One of the most important tools parents can have when it comes to their child’s education is to have a good rapport with their child’s teachers. Create a dialogue with them and be as involved in your child’s schooling as you can be. This not only means attending parent-teacher conferences when they come about but also paying close attention to the grades your child is receiving on their tests and homework assignments.
Teachers who see that you are willing to put in the effort to help your child succeed are more likely to come to you with problems they see. If they don’t? Well, then it is your job as a parent to bring your questions and concerns to the teacher’s attention and to make sure they are addressed satisfactorily.
Have you noticed a sudden decline in your child’s school performance? The first step is to talk to them directly. Find out if they may have failed a test because they neglected to study for it, or if their homework grades are less than satisfactory because they have not completed their assignments, or perhaps they aren’t putting in the effort they should be.
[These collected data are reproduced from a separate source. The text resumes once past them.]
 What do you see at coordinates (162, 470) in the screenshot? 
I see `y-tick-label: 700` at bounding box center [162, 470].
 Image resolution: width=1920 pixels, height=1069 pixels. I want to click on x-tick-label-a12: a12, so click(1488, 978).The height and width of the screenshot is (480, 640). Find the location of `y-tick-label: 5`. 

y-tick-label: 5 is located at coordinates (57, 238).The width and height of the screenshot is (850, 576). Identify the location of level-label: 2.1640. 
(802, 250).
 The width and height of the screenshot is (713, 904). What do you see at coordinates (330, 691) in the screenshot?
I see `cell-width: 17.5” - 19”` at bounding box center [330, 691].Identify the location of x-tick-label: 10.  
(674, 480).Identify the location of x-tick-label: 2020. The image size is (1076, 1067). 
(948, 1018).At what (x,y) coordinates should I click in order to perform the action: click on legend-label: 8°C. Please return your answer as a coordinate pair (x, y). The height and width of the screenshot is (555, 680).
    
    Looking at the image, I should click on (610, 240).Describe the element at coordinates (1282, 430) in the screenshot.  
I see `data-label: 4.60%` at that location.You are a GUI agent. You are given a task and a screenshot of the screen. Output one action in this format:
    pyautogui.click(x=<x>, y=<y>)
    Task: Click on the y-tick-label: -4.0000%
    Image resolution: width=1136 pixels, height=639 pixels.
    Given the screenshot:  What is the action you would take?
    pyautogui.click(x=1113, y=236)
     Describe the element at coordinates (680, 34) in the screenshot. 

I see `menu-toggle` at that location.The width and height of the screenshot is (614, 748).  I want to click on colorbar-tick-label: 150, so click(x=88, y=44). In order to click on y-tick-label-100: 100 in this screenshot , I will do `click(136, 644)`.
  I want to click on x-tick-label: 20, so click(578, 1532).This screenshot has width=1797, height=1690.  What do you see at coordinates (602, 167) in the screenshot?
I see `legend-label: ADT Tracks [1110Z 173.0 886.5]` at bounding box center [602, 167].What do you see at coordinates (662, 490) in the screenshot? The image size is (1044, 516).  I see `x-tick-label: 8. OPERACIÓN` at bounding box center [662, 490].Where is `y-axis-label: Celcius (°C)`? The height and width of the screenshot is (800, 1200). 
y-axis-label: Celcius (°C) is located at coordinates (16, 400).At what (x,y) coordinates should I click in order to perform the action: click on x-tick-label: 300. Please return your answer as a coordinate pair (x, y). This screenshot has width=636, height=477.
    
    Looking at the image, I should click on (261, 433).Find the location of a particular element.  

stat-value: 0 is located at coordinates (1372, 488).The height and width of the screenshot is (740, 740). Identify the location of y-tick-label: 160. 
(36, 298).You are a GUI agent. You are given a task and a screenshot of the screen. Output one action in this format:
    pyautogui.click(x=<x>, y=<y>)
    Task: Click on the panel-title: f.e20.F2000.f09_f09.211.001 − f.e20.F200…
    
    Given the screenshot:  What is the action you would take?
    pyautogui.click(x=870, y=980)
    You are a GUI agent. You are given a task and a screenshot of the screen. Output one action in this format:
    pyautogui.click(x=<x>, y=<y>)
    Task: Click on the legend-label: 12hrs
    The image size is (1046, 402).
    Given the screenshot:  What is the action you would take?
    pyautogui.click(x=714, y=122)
After making sure your child is doing their best, go over their homework assignments with them. Go over the test questions they got wrong and see if you can figure out where the issue is. Then open a dialogue with their teachers; I cannot stress how important this is! Explain to them that you have noticed the decline in your child’s work and would like to explore your options.
If it is something your child simply does not understand, perhaps the teacher can offer extra one-on-one time with them, or maybe the school offers an after-school tutoring program. If those things are not available to you, use your at-home computer to research tutors in your area. If you cannot find a private tutor, or cannot afford one, there are numerous websites dedicated to online homework help. Only you know your child, and therefore what method would work best for them.
Another valuable thing that you can do as a parent is to set aside some time every night to go over your child’s work with them, whether it be homework or class work. You might even come up with some additional “at home” work that your child can complete to help cement their understanding of a certain topic.
Just remember, if you decide to go this route, that your child may become upset, overly frustrated or even angry if they are having a difficult time with a certain concept. The best thing you can do is be patient and encourage them. Even if they need extra help, it will do them (and their self-esteem) a world of good to know that their parent is fully behind them and offering not only support but encouragement, as well. You would be surprised how just knowing their parents believe in them can help a child.